How to answer that? If Hamnet tried to bluff here, he reckoned he would lose his man. Endil was not a man who gave way to bluffs; if anything, they enraged him. And so Count Hamnet shrugged and said, “Yes, that’s about the size of it. His Majesty’s right about one thing – I know more about the Rulers and how they fight than you do.”

“You couldn’t very well know less. I’ve never seen one of the buggers, not yet,” Count Endil replied. “All I’ve heard about ‘em is from people who ran away from them. So I was going to do the best I could, but. .. .” He shrugged and spread his mittened hands.

“I’ve seen them. I’ve talked with them. I’ve fought them. I’ve run from them, too. It’s what you do when you lose,” Hamnet Thyssen said. “But some of the forces I was with almost won, and I think we’ve got a wizard now who can stand up to anything they throw at us.” He gestured towards Marcovefa.

“The Rulers, they are not so much of a much,” she said in her curiously accented Raumsdalian.

Endil Gris’ long, somber, mutilated face crinkled into an unexpected grin. “Nice to know somebody thinks so, anyway,” he rumbled. “Everybody down in Nidaros was shrieking about how they ate us up without salt.” He swung his good eye back towards Count Hamnet. “I’ll serve under you, Thyssen. I think you’ve got a better chance of making this come out right than I do, and what else matters?”
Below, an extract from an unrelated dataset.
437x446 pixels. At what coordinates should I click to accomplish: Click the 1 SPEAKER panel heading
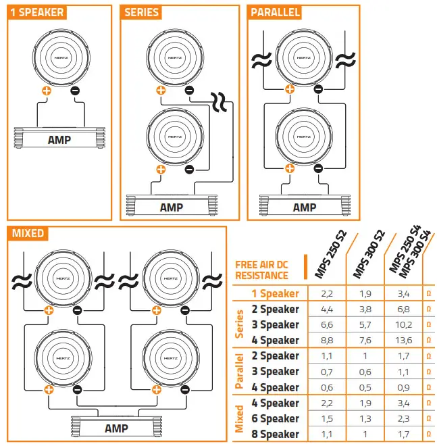pos(38,12)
Plenty of other officers would have made that question anything but rhetorical. To them, their chance for fame and glory came ahead of anything else. Hamnet thought Endil Gris was a man of a different, sterner, school. He hoped Endil was. If the one-eyed noble claimed he was, Hamnet couldn’t afford to do anything but take him at his word. “Thanks,” he said. “As long as we’ve got that settled, let’s go after the barbarians and give them what they deserve.”

“Sounds good to me,” Endil said.

One of his aides had been listening with more and more agitation. “But, Your Grace!” the junior officer burst out. “This is your army! Are you going to let some … some stranger take it away from you?”

“Thyssen’s no stranger,” Endil Gris replied. “Why did we come up here, Dalk? To whip these Rulers right out of their boots, yes? If Count Hamnet can do that, I’ll stand behind him, because I’m not sure I can.”

“But – ” Dalk didn’t want to let it drop.

“Would you like to take it up with His Majesty?” Endil asked. “Would you like to go back to Nidaros and take it up with His Majesty?”

His aide recognized danger when it blew his way. “Uh, no, Your Grace.”

“Very good. Very good.” Count Endil was ponderously sarcastic. “In that case, would you like to salute Count Hamnet Thyssen and do everything you can to help him against these barbarians? That’s what I aim to do, by God.” He did it.

After a moment, so did Dalk. But rebellion still glittered in his eyes as he said, “May you lead us to victory, Your Grace.”

Count Hamnet knew what that meant. He gave the unhappy Dalk a thin smile. “Don’t worry about telling tales to the Emperor if I lose. He’ll hear them from better men than you, I promise. And he pulled me out of the dungeon to do this. If he throws me in again, what have I lost? What has he lost?”

Dalk’s eyes went big and round. “He … pulled you out of the dungeon?”

“I’d heard that,” Endil Gris said. “I hoped it wasn’t true. You’re not the kind of man who ends up in one, except maybe for telling the truth.”

“Well, you got the crime right the first time,” Ulric Skakki said. “Such men are dangerous – and if you don’t believe me, ask Sigvat.”

“Enough.” Hamnet held up a hand. “Only the Rulers get anything if we start slanging each other.”

“You’re right, by God,” Trasamund said. “We Bizogots did that, and we paid for it.” Dalk and Endil Gris both eyed him as if to say, So what? They didn’t want to listen to a Bizogot. Do they really want to listen to me? Hamnet Thyssen wondered. I’ll find out.

Then he realized Marcovefa had told him he would get a real army before he got it. How the demon had she known? How could she have known? She’s a shaman, that’s how, Hamnet thought. A strong one, too, by God. Maybe we’ve got a chance in spite of everything.